Two major factors have historically contributed to a radical shift in the construction and organisation of cities: the first is a technological advance, the second is a disastrous event. From the aqueducts and public baths of ancient Roman cities to the arrival of train travel in the 19th century, technological advances have long inspired urban designers and architects in their envisioning of the city of the future. This technocratic approach hit its climax in the 20th century with the “futuristic city” proposals of the Modernists of the 1920s and ’30s and the Radicals of the 1960s.

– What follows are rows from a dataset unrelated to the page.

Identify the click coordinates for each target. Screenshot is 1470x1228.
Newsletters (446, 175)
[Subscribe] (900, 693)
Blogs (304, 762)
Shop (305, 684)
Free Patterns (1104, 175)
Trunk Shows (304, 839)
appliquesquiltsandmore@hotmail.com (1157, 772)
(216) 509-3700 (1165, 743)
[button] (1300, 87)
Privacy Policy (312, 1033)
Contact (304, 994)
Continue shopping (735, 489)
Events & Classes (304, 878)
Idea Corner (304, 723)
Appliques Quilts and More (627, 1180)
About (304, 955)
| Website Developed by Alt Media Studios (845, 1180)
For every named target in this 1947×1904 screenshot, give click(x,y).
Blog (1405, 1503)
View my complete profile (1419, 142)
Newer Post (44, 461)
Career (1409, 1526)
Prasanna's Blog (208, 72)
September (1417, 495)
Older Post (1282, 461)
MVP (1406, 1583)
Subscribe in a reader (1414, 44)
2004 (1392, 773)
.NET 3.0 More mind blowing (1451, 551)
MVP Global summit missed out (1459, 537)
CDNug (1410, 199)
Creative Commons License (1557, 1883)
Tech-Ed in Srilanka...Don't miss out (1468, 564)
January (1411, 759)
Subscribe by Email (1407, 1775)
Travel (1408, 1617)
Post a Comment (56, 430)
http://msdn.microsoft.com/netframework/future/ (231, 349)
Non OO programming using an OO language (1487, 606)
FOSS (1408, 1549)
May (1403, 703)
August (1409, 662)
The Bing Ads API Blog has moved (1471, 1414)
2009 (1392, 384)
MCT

The Modernists, obsessed with the then recent effects of industrialisation and the introduction of private vehicular traffic on the city, rejected the innovations of over two millennia of city-making to fully embrace a new mechanical way of urban living. At a time when automobile travel was novel and exciting the Modernists, led by the French-Swiss architect Le Corbusier, presented at the 1933 Congrès Internationaux D’architecture Moderne (CIAM) the Functional City which separated the functions of the city: Dwelling, Work, Recreation, and Transportation.

With the separation of residential dwellings from the workplace and leisure amenities, residents were forced to travel unwalkable distances. Zoning, therefore, dictated that commuting became an essential aspect of daily life which was exhilarating at a time when car travel was symbolic of personal freedom and the future itself. But could the Modernists have possibly foreseen the dangers that lay ahead by enslaving cities and inhabitants to the car including pollution, depletion of natural resources, an energy crisis, urban sprawl and alienation?

With the dismissal of Le Corbusier’s 1925 Plan Voisin to demolish and reconstruct central Paris as a series of identical tower blocks in a park, the Modernists feared that the historic urban centres they preached against would never be transformed into sparkling futuristic urban delights. World War II, however, gave the Modernists their chance.

In the 1960s, groups of young architects in England, Italy and Japan rose to prominence denouncing the plans implemented by the Modernists and calling for a more systematic and technical solution to the urban overcrowding crisis. Collectively known as the Radicals, they too called for the dismissal of historic precedent in favour of a completely fresh, untested organisation for urban living and took inspiration from the disposable mass-produced goods and the space age of the 1960s just as their predecessors had been inspired by the developments in industrial efficiency and travel including steam liners and the car.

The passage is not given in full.